The records below are to be reproduced exactly, with the pictures left out.

Data for the task Start Marker

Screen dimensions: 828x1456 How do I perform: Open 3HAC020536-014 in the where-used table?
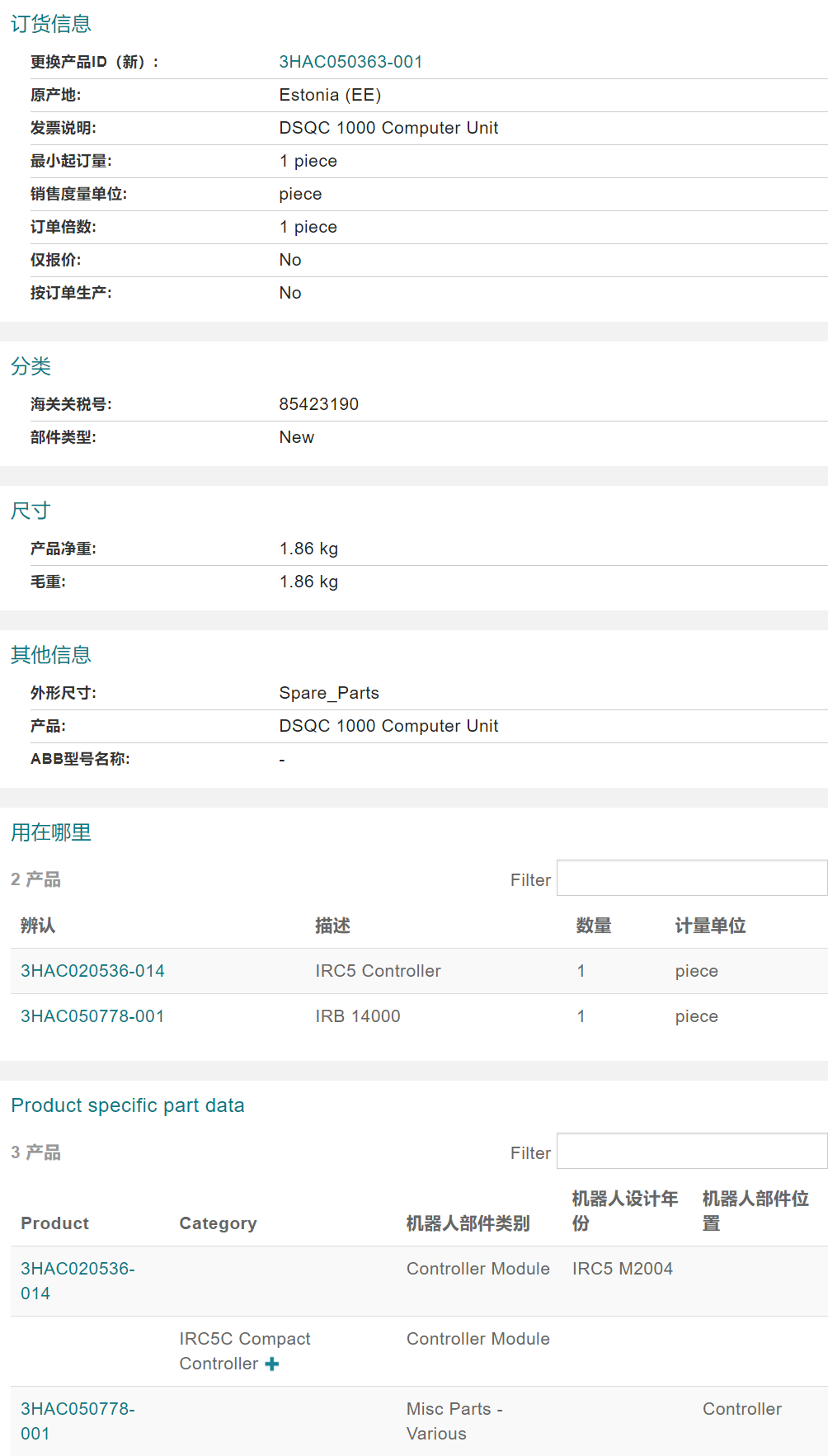pyautogui.click(x=92, y=971)
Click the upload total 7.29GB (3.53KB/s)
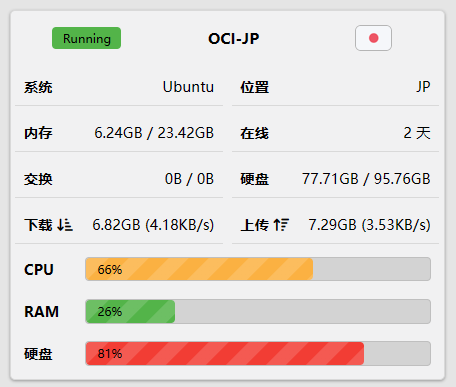Image resolution: width=456 pixels, height=387 pixels. click(x=369, y=225)
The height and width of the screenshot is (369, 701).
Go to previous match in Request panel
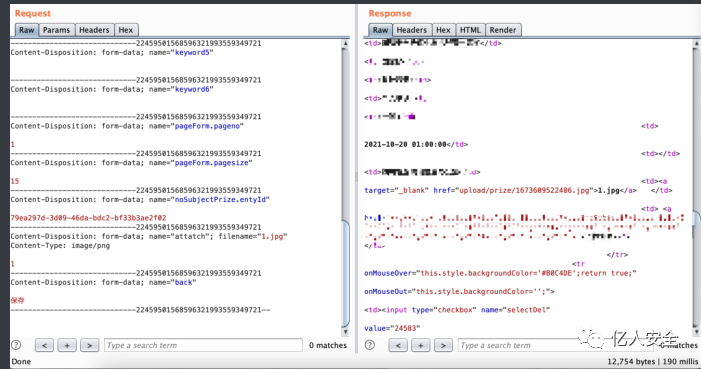tap(44, 345)
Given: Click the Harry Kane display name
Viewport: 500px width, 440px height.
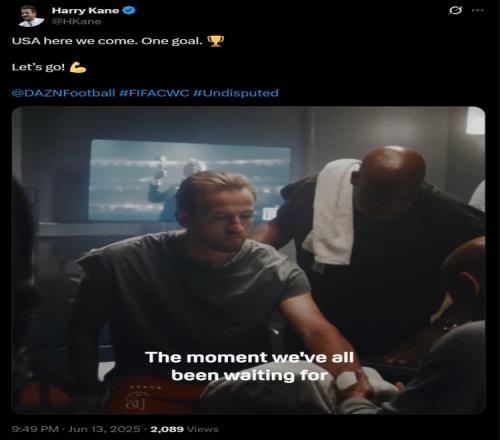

Data for the task End Marker

# Written response:
Screen dimensions: 828x1456 How do I perform: Open 3HAC020536-014 in the where-used table?
pyautogui.click(x=92, y=971)
Click the upload total 7.29GB (3.53KB/s)
Image resolution: width=456 pixels, height=387 pixels. click(x=369, y=225)
The height and width of the screenshot is (369, 701).
Go to previous match in Request panel
tap(44, 345)
Given: Click the Harry Kane display name
Viewport: 500px width, 440px height.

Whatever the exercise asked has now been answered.